Extract provided ::
╔══
In order to arrive at that knowledge of God Who is All Love, however, we must follow the "way of love: we must empty ourselves of all other love" (LS 512). We must take this purgative way because "it is folly to pretend to taste the joys of the world as well as those of heaven. We must drink from the chalice of Our Lord before we can drink from the flood of His delights" (LS 506). The way of glory passes through the Cross.

"Paradise" drawing us into the mystical life is the focal point of these sermons. Montfort offers some quite bold formulations to the attentive reader: "Each saint possesses God, as God possesses Himself"; "The same charity that enabled God to become man enables each of the blessed to become God" (LS 514); "There is nothing that the heart of humanity desires more than God; there is nothing that God desires more than the heart of humanity" (LS 511; cf. LEW 63, 64).15

2. Missions and retreats

These sermon notes become completely meaningful only when considered from the standpoint of their intended purpose: Montfort’s missionary activity.
╚══
What is being asked ::
Transcribe the passage on Montfort's sermons, starting with "In order to" and going on through "through the Cross.".

Provided material ::
╔══
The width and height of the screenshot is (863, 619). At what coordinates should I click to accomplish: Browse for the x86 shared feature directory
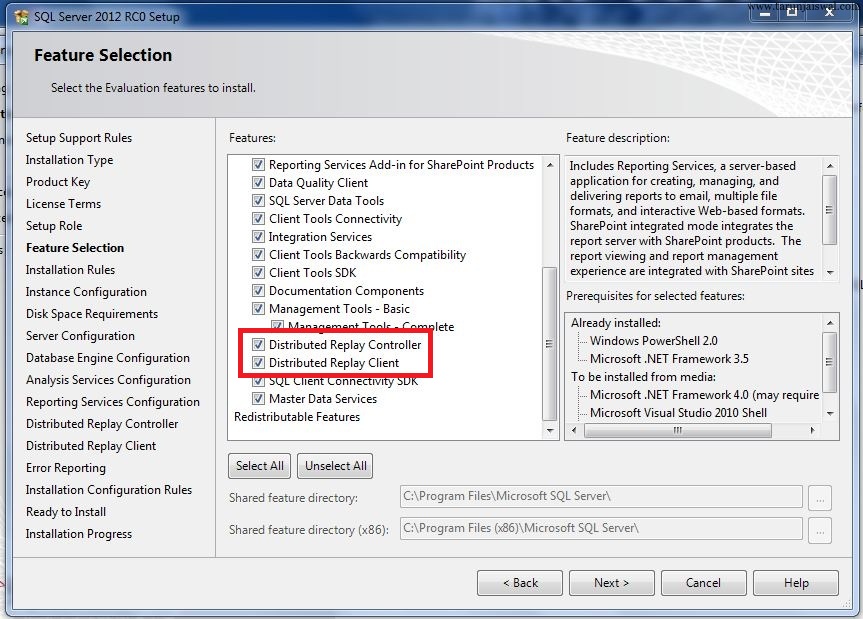pyautogui.click(x=820, y=529)
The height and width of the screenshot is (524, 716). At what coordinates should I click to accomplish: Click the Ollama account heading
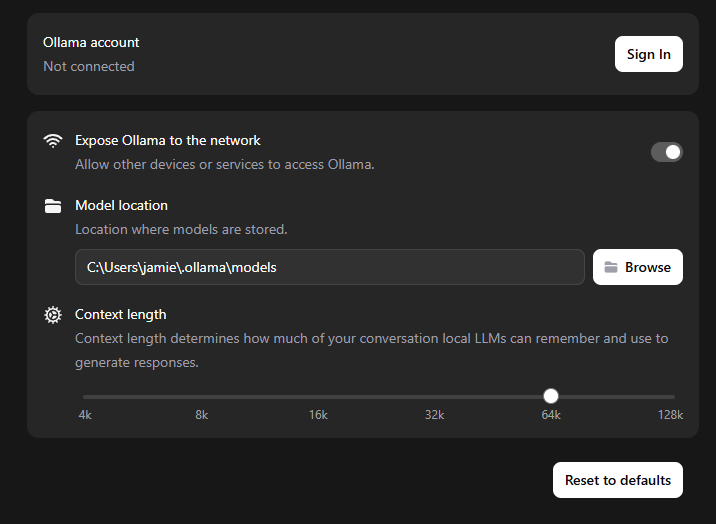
╚══
Task result ::
In order to arrive at that knowledge of God Who is All Love, however, we must follow the "way of love: we must empty ourselves of all other love" (LS 512). We must take this purgative way because "it is folly to pretend to taste the joys of the world as well as those of heaven. We must drink from the chalice of Our Lord before we can drink from the flood of His delights" (LS 506). The way of glory passes through the Cross.